**Set exercise**.
Print every one of the items below verbatim, keeping each line unchanged and in its original order.

**Data excerpts**.

+ + + + +

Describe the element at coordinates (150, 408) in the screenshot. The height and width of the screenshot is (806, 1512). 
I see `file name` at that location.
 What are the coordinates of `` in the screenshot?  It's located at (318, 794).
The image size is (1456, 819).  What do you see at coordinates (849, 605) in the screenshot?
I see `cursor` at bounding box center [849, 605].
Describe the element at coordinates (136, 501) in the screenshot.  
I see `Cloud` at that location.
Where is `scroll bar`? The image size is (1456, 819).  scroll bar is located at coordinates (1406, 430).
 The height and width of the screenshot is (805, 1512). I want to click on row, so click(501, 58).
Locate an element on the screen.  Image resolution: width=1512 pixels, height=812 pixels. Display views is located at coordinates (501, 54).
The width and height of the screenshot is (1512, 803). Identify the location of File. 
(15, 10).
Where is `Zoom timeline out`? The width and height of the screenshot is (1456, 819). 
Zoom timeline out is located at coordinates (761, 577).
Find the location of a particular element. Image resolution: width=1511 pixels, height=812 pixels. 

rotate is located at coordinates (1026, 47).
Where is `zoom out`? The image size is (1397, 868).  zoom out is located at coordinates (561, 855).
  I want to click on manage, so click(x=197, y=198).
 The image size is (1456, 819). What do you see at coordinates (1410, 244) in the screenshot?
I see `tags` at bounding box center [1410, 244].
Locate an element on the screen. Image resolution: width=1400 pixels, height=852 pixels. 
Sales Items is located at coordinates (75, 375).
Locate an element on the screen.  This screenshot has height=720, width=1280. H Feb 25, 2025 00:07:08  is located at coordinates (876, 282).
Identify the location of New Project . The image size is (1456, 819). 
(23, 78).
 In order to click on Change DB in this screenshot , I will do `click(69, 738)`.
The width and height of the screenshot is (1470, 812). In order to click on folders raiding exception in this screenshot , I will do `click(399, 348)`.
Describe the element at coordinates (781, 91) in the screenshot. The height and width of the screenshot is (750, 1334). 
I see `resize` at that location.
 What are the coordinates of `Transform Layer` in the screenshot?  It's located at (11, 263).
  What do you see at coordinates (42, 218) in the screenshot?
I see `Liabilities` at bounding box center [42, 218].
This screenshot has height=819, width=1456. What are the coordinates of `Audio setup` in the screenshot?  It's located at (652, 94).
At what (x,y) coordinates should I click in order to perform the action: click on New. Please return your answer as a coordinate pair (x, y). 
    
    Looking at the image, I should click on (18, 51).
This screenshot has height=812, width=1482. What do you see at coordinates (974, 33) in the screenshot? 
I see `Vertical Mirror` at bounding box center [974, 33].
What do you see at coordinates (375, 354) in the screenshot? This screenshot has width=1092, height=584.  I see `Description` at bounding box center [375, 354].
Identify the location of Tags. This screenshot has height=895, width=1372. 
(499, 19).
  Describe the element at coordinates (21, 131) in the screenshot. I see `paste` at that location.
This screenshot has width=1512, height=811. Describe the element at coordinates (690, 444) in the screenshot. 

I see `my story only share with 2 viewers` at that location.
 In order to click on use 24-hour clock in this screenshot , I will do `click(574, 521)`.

+ + + + +

**Problem solution**.
Describe the element at coordinates (150, 408) in the screenshot. The height and width of the screenshot is (806, 1512). 
I see `file name` at that location.
 What are the coordinates of `` in the screenshot?  It's located at (318, 794).
The image size is (1456, 819).  What do you see at coordinates (849, 605) in the screenshot?
I see `cursor` at bounding box center [849, 605].
Describe the element at coordinates (136, 501) in the screenshot.  
I see `Cloud` at that location.
Where is `scroll bar`? The image size is (1456, 819).  scroll bar is located at coordinates (1406, 430).
 The height and width of the screenshot is (805, 1512). I want to click on row, so click(501, 58).
Locate an element on the screen.  Image resolution: width=1512 pixels, height=812 pixels. Display views is located at coordinates (501, 54).
The width and height of the screenshot is (1512, 803). Identify the location of File. 
(15, 10).
Where is `Zoom timeline out`? The width and height of the screenshot is (1456, 819). 
Zoom timeline out is located at coordinates (761, 577).
Find the location of a particular element. Image resolution: width=1511 pixels, height=812 pixels. 

rotate is located at coordinates (1026, 47).
Where is `zoom out`? The image size is (1397, 868).  zoom out is located at coordinates (561, 855).
  I want to click on manage, so click(x=197, y=198).
 The image size is (1456, 819). What do you see at coordinates (1410, 244) in the screenshot?
I see `tags` at bounding box center [1410, 244].
Locate an element on the screen. Image resolution: width=1400 pixels, height=852 pixels. 
Sales Items is located at coordinates (75, 375).
Locate an element on the screen.  This screenshot has height=720, width=1280. H Feb 25, 2025 00:07:08  is located at coordinates (876, 282).
Identify the location of New Project . The image size is (1456, 819). 
(23, 78).
 In order to click on Change DB in this screenshot , I will do `click(69, 738)`.
The width and height of the screenshot is (1470, 812). In order to click on folders raiding exception in this screenshot , I will do `click(399, 348)`.
Describe the element at coordinates (781, 91) in the screenshot. The height and width of the screenshot is (750, 1334). 
I see `resize` at that location.
 What are the coordinates of `Transform Layer` in the screenshot?  It's located at (11, 263).
  What do you see at coordinates (42, 218) in the screenshot?
I see `Liabilities` at bounding box center [42, 218].
This screenshot has height=819, width=1456. What are the coordinates of `Audio setup` in the screenshot?  It's located at (652, 94).
At what (x,y) coordinates should I click in order to perform the action: click on New. Please return your answer as a coordinate pair (x, y). 
    
    Looking at the image, I should click on (18, 51).
This screenshot has height=812, width=1482. What do you see at coordinates (974, 33) in the screenshot? 
I see `Vertical Mirror` at bounding box center [974, 33].
What do you see at coordinates (375, 354) in the screenshot? This screenshot has width=1092, height=584.  I see `Description` at bounding box center [375, 354].
Identify the location of Tags. This screenshot has height=895, width=1372. 
(499, 19).
  Describe the element at coordinates (21, 131) in the screenshot. I see `paste` at that location.
This screenshot has width=1512, height=811. Describe the element at coordinates (690, 444) in the screenshot. 

I see `my story only share with 2 viewers` at that location.
 In order to click on use 24-hour clock in this screenshot , I will do `click(574, 521)`.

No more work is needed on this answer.